Geographies of Odor: (Un)mapping the Fluidity of Racialized Queer Excess

A multi sensory mapping of Southeast Los Angeles that describes the ways queer youth navigate the fluid geographies of industrial space. By reading through examples such as Mosquita y Mari (2012) and mapping projects like Queering the Map, this chapter unearths a toxic entanglement in the midst of the disasters of racial capitalism. I propose geographies of odor as a mode through which we read beyond the limits of legality toward a disruptive trespassing practice of space.

Chapter 2

Fighting for Life: Queer Youth Resistance and an Environmental Afterlife

Through a series of interviews and archival research, this chapter focuses on the ways queer youth choose to become involved in environmental justice organizing. My conversation in this chapter is framed by understanding how queer identities have shaped, ruptured and created new understandings of organizing in the community and how notions of ecological violence are reframed toward new possibilities of what I call, an environmental afterlife.

Chapter 3

Moving Mountains: Familiar Failure and the Ecology of Queer Latinx Kinship

This chapter employs historical methods to uncover how U.S. imperialism was foundational to environmental degradation by promoting notions of white heterosexual nuclear family and the importance of industrial labor.
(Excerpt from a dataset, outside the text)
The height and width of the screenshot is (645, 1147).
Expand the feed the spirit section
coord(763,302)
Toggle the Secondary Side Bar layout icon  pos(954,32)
I juxtapose this history by proposing that Latinx families in the early ‘90s created different notions of what family meant and queer kinship networks further contributed to a new way of understanding questions of relationality.

Chapter 4

On the Impossibility of Environmental Justice

This chapter argues that the concept of environmental justice, which is grounded in communities free from any form of ecological violence is inherently an impossibility. In other words, because environmental justice is rendered under the concept of justice--a category of the state relying on a colonial temporality and predicated on the death and exclusion of Black people, the framework, as I argue is a deadly negotiation. By reviewing case studies through non-profits and state agencies I offer a queer and abolotionist analysis toward a worldview through which we may have the opportunity to find different proximities toward freedom.